Brasília, 19 de outubro de 2017.
“Esta resposta do Sistema Confea/Crea atende a um amplo clamor da sociedade, sistematizado por meio desta Resolução nº 1090/2017, publicada no início de maio deste ano. Por meio dela, o Sistema como um todo busca garantir a eficácia e a eficiência da nossa atividade finalística, que é a fiscalização profissional e, consequentemente, a proteção à sociedade, especialmente diante de eventos de grande repercussão, decorrentes ou que possam ser decorrentes de possíveis falhas que caracterizem má conduta pública, escândalo ou crime infamante que venham a ser cometidos por profissionais do Sistema”, considera o presidente em exercício do Confea, eng. agr. Daniel Salati.

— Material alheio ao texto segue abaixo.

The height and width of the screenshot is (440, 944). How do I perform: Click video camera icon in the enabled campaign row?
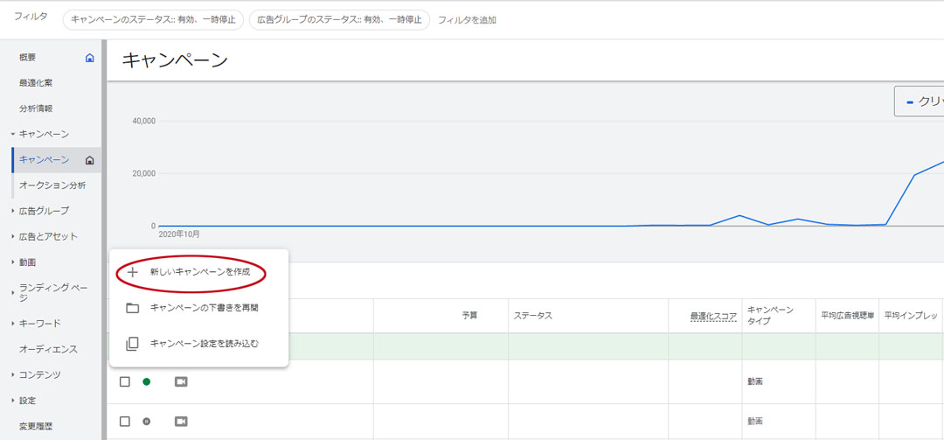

Apesar de toda a repercussão da tragédia do Rio Doce, o Ministério Público Federal constatou, no final de 2016, que cerca de 50% das 397 unidades de mineração analisadas “têm potencial de causar dano similar ou superior ao do desastre em Mariana”. Com o intuito de prevenir possíveis riscos de desastres, o Confea orienta os Creas a instaurar procedimentos, de ofício, por meio da fiscalização do Regional, perante as barragens de sua circunscrição.

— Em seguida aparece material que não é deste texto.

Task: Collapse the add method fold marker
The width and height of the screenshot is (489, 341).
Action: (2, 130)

O documento enviado aos Regionais aponta ainda a necessidade de encaminhar o último relatório de fiscalização nas respectivas barragens e ainda o envio de informações relativas a eventuais medidas adotadas para o aumento de segurança, emitidas por responsável técnico habilitado; informações sobre a aprovação e atualização do plano de segurança (PS) e do plano de ação de emergência (PAE) emitidos por profissional registrado no Sistema, indicando o número de registro/visto profissional; informações sobre a existência de documento técnico idôneo, declarando a estabilidade do empreendimento; certidão do Crea de que o profissional responsável por tais empreendimentos se encontra em dia com suas obrigações perante o Sistema e ainda cópia da Anotação de Responsabilidade Técnica (ART), emitida na forma da legislação específica.